■ TEXT SECTION:
At a forum on GMOs following the morning's worship at Ledyard Congregational Church, participants said the right for people to be informed should also extend to their food.
"You can't read the label because there is no label," former U.S. Rep. Rob Simmons said. "I like to know what I buy. I like to know what I'm eating. I like to know if the shrimps I'm buying were caught in China, Thailand or Louisiana."
The former congressman from Stonington was joined by William Duesing, president of the Connecticut Northeast Organic Farming Association, who said that feeding the world's people for the next two or three decades has been identified as a "major problem going forward" and that the country's reliance on 90 million acres of corn that is eventually turned into things that are "increasing our health care costs" needs to end.
"We need a food system that does more than one thing, we need food sovereignty. GMO labeling seems like a no-brainer," Duesing said.
He pointed specifically to the independent and organic farmers in Connecticut and the efforts and initiatives started by food co-ops, farmers markets, community gardens and public schools with gardens throughout the state.
"It's amazing the energy that people have brought to this issue in all communities," he said."
There are two GMO bills that will be considered by the state legislature this session.
State Rep. Philip Miller, D-Essex will introduce a bill that would require foods containing GMOs to be labeled as such. That bill will be heard in the Public Health Committee, where it is being introduced.
The second bill, focusing on labeling for infant formula and other baby foods that contain GMOs, including genetically modified corn-based ingredients, will be introduced by Rep. Diana Urban, D-North Stonington.
State Rep. Timothy Bowles, D-Preston, said during the forum on Sunday that he would back Urban's bill because of his work with children.
"I would think that any parent of any child would want to know what their children are eating," he said. "This is a matter of choice and informed choice is in the best interest of the families of children. This is at the heart of the issue for me."
In his work as a behavioral health consultant for LEARN, Bowles said he has seen the number of children on the autism spectrum increase by more than 78 percent in the last 10 years. While he did not directly blame the use of GMOs, he said he believes there is a strong enough correlation between the two to begin with the labeling of baby food.
Also at the forum was Ian Skoggard, a member of the New Haven United Church of Christ Environmental Ministry Team.
Skoggard said that the Food and Drug Administration does not regulate GMO foods.
"Why label? Because we don't know all of the answers. Even experts are not experts in this new technology. We don't know what the long-term consequences of GMOs are," Skoggard said. "The science has not been done. The science is so new, that we don't know what the long-term effects are."

■ TASK: Reproduce the passage from the GMO labeling forum article word for word, from "In his work" to "of baby food.".

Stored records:
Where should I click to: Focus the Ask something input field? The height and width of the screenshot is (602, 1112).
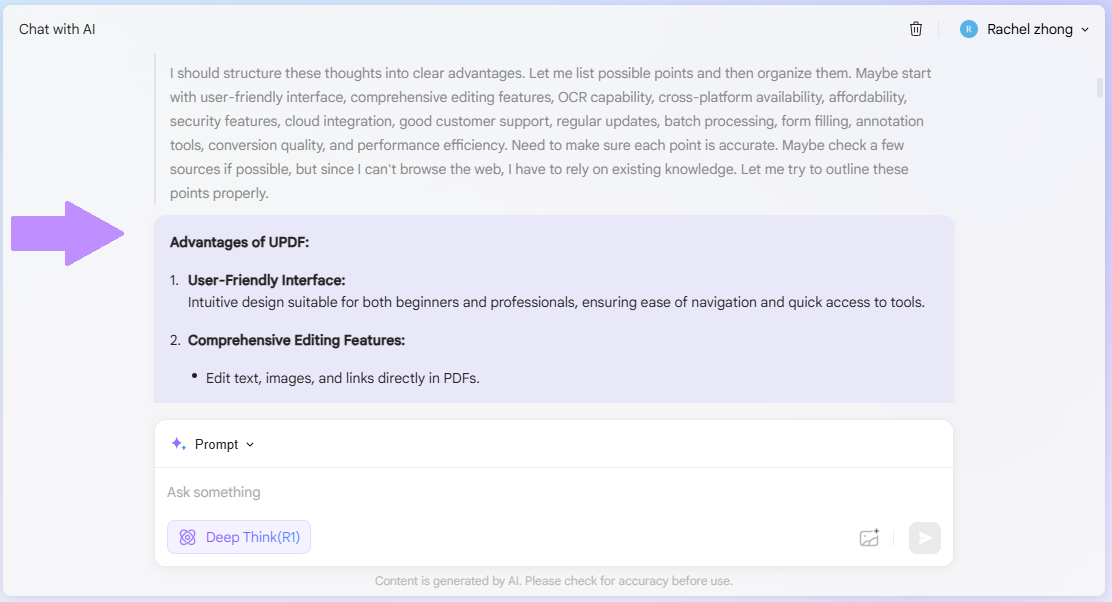(500, 492)
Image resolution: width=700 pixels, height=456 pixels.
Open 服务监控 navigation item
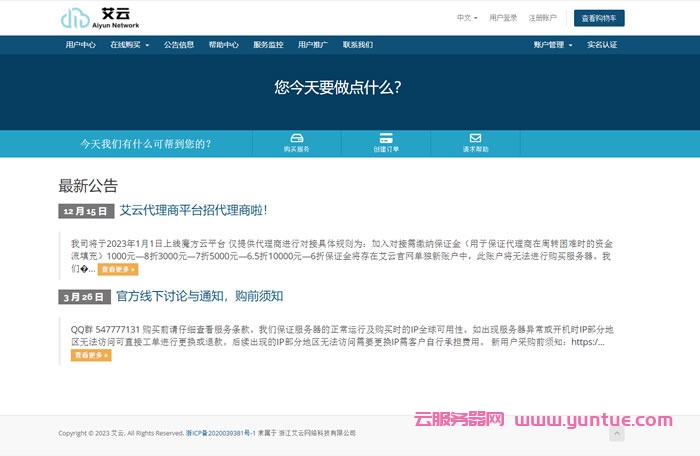click(268, 45)
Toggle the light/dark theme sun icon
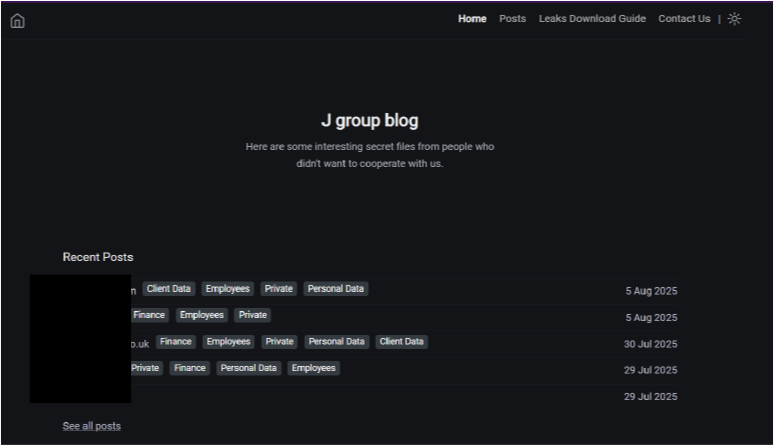Viewport: 774px width, 445px height. click(735, 19)
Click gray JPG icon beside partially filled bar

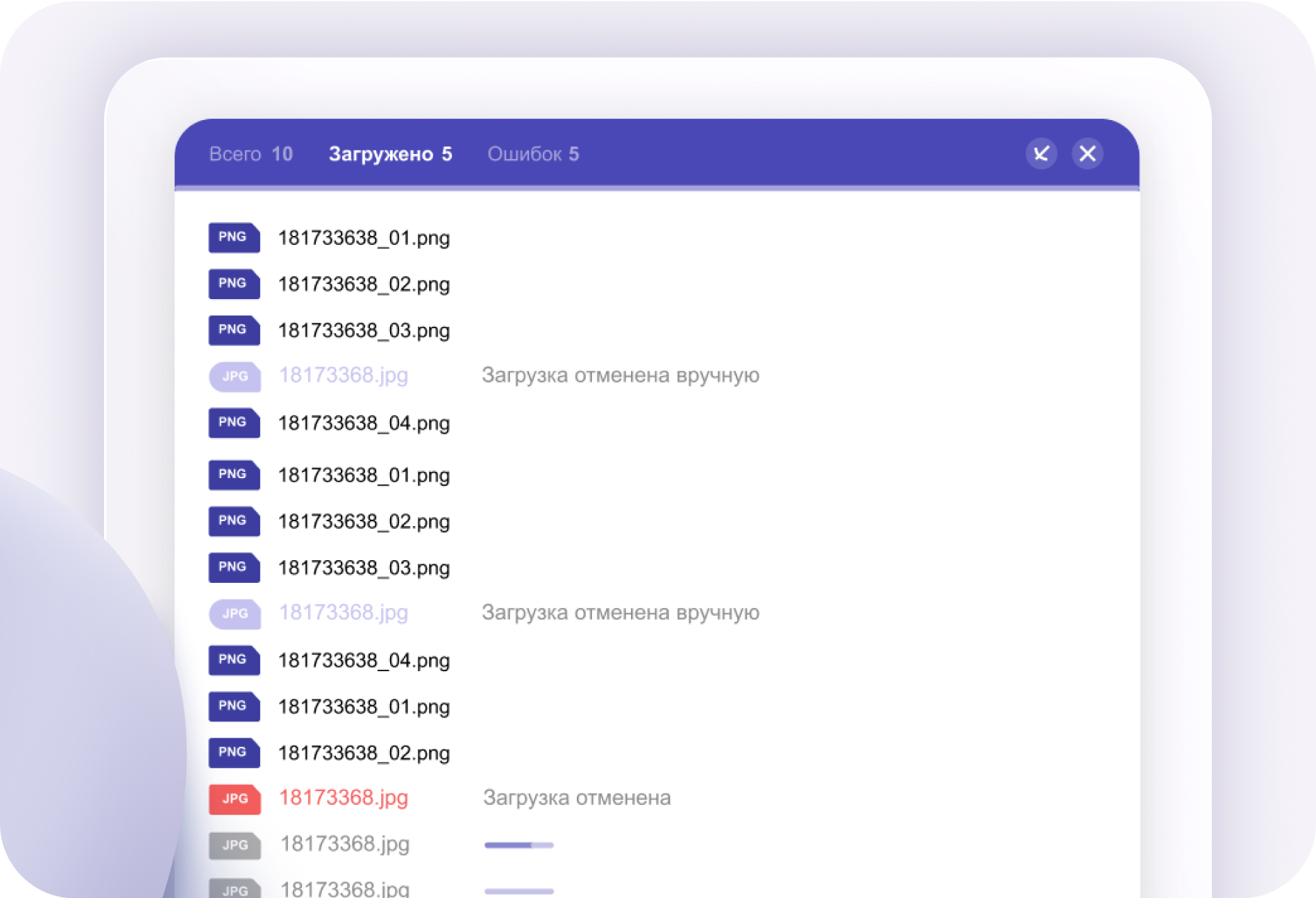[235, 845]
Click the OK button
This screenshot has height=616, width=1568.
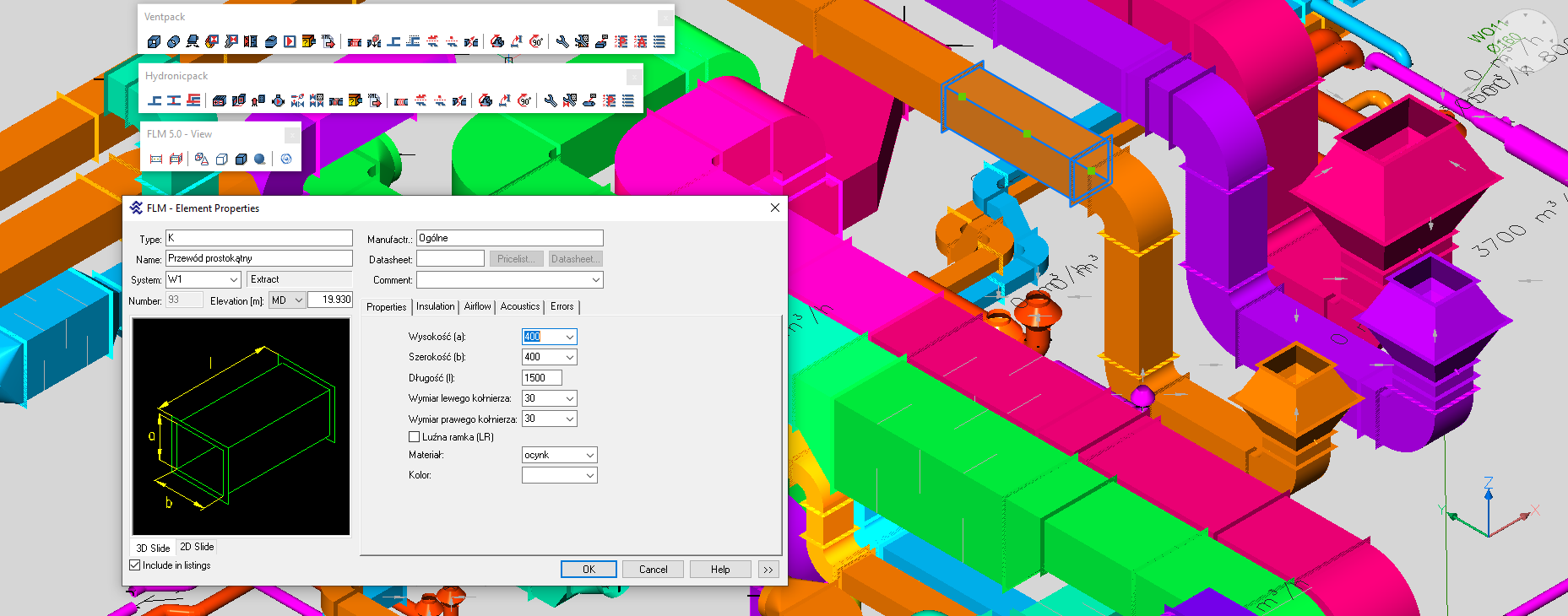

■ REPLY:
In his work as a behavioral health consultant for LEARN, Bowles said he has seen the number of children on the autism spectrum increase by more than 78 percent in the last 10 years. While he did not directly blame the use of GMOs, he said he believes there is a strong enough correlation between the two to begin with the labeling of baby food.